Mercredi 19 juillet à 12 heures, les Bouches-du-Rhône, le Gard et l’Hérault devraient basculer à leur tour en orange. Ces zones se trouvent, en effet, en bordure d’un air brûlant qui sillonne l’ensemble du bassin méditerranéen, touchant l’Italie, l’Espagne, la Grèce, le Maghreb ou la Turquie.

En cause dans cette poussée de fièvre : un vaste anticyclone positionné sur l’ouest de la Méditerranée qui a emprisonné un air déjà chaud. « La chaleur se renforce par un effet de compression des masses d’air », explique Tristan Amm. Le système agit comme un couvercle sur une casserole. Le dérèglement climatique lié aux activités humaines aggrave ce phénomène en augmentant les températures de l’air piégé.

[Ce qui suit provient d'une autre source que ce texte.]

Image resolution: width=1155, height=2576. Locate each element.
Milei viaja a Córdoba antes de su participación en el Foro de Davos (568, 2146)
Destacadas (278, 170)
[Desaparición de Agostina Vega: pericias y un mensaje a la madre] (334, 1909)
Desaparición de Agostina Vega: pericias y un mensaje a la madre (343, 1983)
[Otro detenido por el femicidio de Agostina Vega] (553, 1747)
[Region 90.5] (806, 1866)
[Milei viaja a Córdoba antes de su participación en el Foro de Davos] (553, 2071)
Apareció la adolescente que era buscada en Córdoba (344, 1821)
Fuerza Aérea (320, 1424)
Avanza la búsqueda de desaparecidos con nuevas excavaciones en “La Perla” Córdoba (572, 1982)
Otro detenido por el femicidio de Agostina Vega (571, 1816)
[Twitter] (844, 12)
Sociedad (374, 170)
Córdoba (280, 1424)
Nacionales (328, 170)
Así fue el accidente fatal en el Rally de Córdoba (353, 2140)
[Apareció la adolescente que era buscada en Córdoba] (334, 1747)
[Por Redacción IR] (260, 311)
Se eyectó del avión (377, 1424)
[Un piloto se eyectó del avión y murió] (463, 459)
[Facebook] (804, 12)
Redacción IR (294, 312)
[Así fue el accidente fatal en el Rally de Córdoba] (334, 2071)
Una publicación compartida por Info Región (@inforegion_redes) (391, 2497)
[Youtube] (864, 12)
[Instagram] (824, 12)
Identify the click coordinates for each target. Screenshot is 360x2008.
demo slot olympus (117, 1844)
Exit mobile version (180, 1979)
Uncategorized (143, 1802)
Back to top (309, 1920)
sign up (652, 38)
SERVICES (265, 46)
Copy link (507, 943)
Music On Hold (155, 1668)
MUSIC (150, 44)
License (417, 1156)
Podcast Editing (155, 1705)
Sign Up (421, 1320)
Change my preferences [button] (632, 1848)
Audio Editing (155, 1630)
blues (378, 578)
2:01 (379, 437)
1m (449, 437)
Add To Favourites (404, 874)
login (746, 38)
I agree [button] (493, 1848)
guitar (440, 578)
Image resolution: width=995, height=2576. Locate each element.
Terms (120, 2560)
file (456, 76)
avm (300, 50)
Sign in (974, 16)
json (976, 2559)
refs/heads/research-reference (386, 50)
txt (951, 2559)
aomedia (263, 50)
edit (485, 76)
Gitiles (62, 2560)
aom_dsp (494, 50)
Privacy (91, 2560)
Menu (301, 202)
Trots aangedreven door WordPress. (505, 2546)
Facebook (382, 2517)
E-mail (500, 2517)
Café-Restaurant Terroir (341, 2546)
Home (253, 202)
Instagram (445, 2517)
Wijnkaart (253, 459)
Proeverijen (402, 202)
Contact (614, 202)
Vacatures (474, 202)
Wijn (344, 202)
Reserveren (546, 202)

Problématique pour la santé

La moitié nord de la France est épargnée grâce à la présence d’un axe dépressionnaire des îles britanniques jusqu’aux pays scandinaves, « qui contient la remontée d’air chaud », ajoute le prévisionniste. D’où un important gradient de températures entre le Nord et le Sud, surtout la nuit. C’est pour cette raison que la température moyenne à l’échelle nationale n’atteint pas les valeurs nécessaires pour parler d’une vague de chaleur en France – le thermomètre doit alors dépasser 23,4 °C au moins pendant trois journées consécutives en atteignant au moins 25,3 °C pendant un jour. A la mi-juillet 2022, la France en était à sa deuxième vague de chaleur au niveau national.

Voir notre grand format : Article réservé à nos abonnés Comprendre le réchauffement climatique : comment nous avons bouleversé la planète

Les températures actuelles restent, malgré tout, plus élevées que les normales de saison. Et juin 2023 a été le deuxième mois de juin le plus chaud jamais enregistré en France depuis 1900, derrière juin 2003, été hors norme. « Les températures que nous vivons en ce moment ne sont pas des températures normales », mais « la preuve de ce dérèglement du climat qui malheureusement s’accélère », a réaffirmé mardi le ministre de la transition écologique, Christophe Béchu, sur RMC. Son homologue de l’agriculture, Marc Fesneau, avait été tancé par des climatologues, samedi, pour avoir évoqué des températures « assez normales pour un été ».